====== Records for this exercise

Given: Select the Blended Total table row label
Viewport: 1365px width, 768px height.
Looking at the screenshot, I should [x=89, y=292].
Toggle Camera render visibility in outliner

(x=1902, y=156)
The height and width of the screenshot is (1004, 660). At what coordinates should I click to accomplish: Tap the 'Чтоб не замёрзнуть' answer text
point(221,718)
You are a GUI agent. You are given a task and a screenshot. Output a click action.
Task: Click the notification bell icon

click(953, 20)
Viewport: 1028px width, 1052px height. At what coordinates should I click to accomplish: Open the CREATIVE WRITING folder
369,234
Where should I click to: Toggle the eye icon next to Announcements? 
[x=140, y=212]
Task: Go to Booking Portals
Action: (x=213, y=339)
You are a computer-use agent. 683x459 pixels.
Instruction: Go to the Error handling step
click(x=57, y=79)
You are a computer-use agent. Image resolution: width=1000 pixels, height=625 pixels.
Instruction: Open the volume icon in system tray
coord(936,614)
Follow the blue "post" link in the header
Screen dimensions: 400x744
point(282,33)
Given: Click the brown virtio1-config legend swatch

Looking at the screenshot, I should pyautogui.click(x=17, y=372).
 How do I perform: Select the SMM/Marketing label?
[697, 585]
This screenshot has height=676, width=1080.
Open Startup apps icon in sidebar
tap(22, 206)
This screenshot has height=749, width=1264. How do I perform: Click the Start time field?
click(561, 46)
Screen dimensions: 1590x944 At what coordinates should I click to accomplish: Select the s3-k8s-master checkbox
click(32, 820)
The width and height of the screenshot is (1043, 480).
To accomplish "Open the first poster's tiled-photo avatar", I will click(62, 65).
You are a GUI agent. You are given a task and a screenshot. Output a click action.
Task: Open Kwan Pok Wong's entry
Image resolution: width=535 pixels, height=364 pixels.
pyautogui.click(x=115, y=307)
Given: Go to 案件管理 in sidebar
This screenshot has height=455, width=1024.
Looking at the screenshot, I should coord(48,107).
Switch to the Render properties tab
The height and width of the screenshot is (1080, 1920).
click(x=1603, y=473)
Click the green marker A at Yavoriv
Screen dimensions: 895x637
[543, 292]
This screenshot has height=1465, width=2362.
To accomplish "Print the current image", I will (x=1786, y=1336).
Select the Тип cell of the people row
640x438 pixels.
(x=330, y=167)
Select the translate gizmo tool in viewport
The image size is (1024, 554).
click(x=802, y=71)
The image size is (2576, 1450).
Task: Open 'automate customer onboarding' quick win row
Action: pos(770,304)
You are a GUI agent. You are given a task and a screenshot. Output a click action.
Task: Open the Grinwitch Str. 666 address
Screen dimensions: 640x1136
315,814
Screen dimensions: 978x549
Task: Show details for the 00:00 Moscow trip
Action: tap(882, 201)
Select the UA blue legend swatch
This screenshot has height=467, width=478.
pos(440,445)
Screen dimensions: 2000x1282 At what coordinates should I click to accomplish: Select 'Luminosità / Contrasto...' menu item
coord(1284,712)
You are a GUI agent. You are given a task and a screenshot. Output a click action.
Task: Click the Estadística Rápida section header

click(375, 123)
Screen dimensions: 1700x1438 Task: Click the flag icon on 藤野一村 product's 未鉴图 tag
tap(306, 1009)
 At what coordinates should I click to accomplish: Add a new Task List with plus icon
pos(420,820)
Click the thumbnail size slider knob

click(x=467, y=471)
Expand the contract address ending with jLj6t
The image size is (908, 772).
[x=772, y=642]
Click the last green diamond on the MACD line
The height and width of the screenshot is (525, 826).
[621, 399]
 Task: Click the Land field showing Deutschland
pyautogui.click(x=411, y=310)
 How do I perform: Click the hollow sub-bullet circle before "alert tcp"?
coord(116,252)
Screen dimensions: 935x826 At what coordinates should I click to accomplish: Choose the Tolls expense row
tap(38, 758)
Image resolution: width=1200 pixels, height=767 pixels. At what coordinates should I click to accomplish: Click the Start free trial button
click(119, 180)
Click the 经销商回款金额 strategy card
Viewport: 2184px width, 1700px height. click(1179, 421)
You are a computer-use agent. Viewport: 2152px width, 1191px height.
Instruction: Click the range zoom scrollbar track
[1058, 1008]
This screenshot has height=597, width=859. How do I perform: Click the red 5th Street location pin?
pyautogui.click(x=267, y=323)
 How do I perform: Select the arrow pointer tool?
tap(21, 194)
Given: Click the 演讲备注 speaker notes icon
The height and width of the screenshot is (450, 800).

============

Challenge: Swap "Tolls" for "Parking" throughout the material and give it back with everything else unchanged.

Output of the exercise:
Given: Select the Blended Total table row label
Viewport: 1365px width, 768px height.
Looking at the screenshot, I should [x=89, y=292].
Toggle Camera render visibility in outliner

(x=1902, y=156)
The height and width of the screenshot is (1004, 660). At what coordinates should I click to accomplish: Tap the 'Чтоб не замёрзнуть' answer text
point(221,718)
You are a GUI agent. You are given a task and a screenshot. Output a click action.
Task: Click the notification bell icon

click(953, 20)
Viewport: 1028px width, 1052px height. At what coordinates should I click to accomplish: Open the CREATIVE WRITING folder
369,234
Where should I click to: Toggle the eye icon next to Announcements? 
[x=140, y=212]
Task: Go to Booking Portals
Action: (x=213, y=339)
You are a computer-use agent. 683x459 pixels.
Instruction: Go to the Error handling step
click(x=57, y=79)
You are a computer-use agent. Image resolution: width=1000 pixels, height=625 pixels.
Instruction: Open the volume icon in system tray
coord(936,614)
Follow the blue "post" link in the header
Screen dimensions: 400x744
point(282,33)
Given: Click the brown virtio1-config legend swatch

Looking at the screenshot, I should pyautogui.click(x=17, y=372).
 How do I perform: Select the SMM/Marketing label?
[697, 585]
This screenshot has height=676, width=1080.
Open Startup apps icon in sidebar
tap(22, 206)
This screenshot has height=749, width=1264. How do I perform: Click the Start time field?
click(561, 46)
Screen dimensions: 1590x944 At what coordinates should I click to accomplish: Select the s3-k8s-master checkbox
click(32, 820)
The width and height of the screenshot is (1043, 480).
To accomplish "Open the first poster's tiled-photo avatar", I will click(62, 65).
You are a GUI agent. You are given a task and a screenshot. Output a click action.
Task: Open Kwan Pok Wong's entry
Image resolution: width=535 pixels, height=364 pixels.
pyautogui.click(x=115, y=307)
Given: Go to 案件管理 in sidebar
This screenshot has height=455, width=1024.
Looking at the screenshot, I should coord(48,107).
Switch to the Render properties tab
The height and width of the screenshot is (1080, 1920).
click(x=1603, y=473)
Click the green marker A at Yavoriv
Screen dimensions: 895x637
[543, 292]
This screenshot has height=1465, width=2362.
To accomplish "Print the current image", I will (x=1786, y=1336).
Select the Тип cell of the people row
640x438 pixels.
(x=330, y=167)
Select the translate gizmo tool in viewport
The image size is (1024, 554).
click(x=802, y=71)
The image size is (2576, 1450).
Task: Open 'automate customer onboarding' quick win row
Action: pos(770,304)
You are a GUI agent. You are given a task and a screenshot. Output a click action.
Task: Open the Grinwitch Str. 666 address
Screen dimensions: 640x1136
315,814
Screen dimensions: 978x549
Task: Show details for the 00:00 Moscow trip
Action: tap(882, 201)
Select the UA blue legend swatch
This screenshot has height=467, width=478.
pos(440,445)
Screen dimensions: 2000x1282 At what coordinates should I click to accomplish: Select 'Luminosità / Contrasto...' menu item
coord(1284,712)
You are a GUI agent. You are given a task and a screenshot. Output a click action.
Task: Click the Estadística Rápida section header

click(375, 123)
Screen dimensions: 1700x1438 Task: Click the flag icon on 藤野一村 product's 未鉴图 tag
tap(306, 1009)
 At what coordinates should I click to accomplish: Add a new Task List with plus icon
pos(420,820)
Click the thumbnail size slider knob

click(x=467, y=471)
Expand the contract address ending with jLj6t
The image size is (908, 772).
[x=772, y=642]
Click the last green diamond on the MACD line
The height and width of the screenshot is (525, 826).
[621, 399]
 Task: Click the Land field showing Deutschland
pyautogui.click(x=411, y=310)
 How do I perform: Click the hollow sub-bullet circle before "alert tcp"?
coord(116,252)
Screen dimensions: 935x826 At what coordinates should I click to accomplish: Choose the Parking expense row
tap(38, 758)
Image resolution: width=1200 pixels, height=767 pixels. At what coordinates should I click to accomplish: Click the Start free trial button
click(119, 180)
Click the 经销商回款金额 strategy card
Viewport: 2184px width, 1700px height. click(1179, 421)
You are a computer-use agent. Viewport: 2152px width, 1191px height.
Instruction: Click the range zoom scrollbar track
[1058, 1008]
This screenshot has height=597, width=859. How do I perform: Click the red 5th Street location pin?
pyautogui.click(x=267, y=323)
 How do I perform: Select the arrow pointer tool?
tap(21, 194)
Given: Click the 演讲备注 speaker notes icon
The height and width of the screenshot is (450, 800).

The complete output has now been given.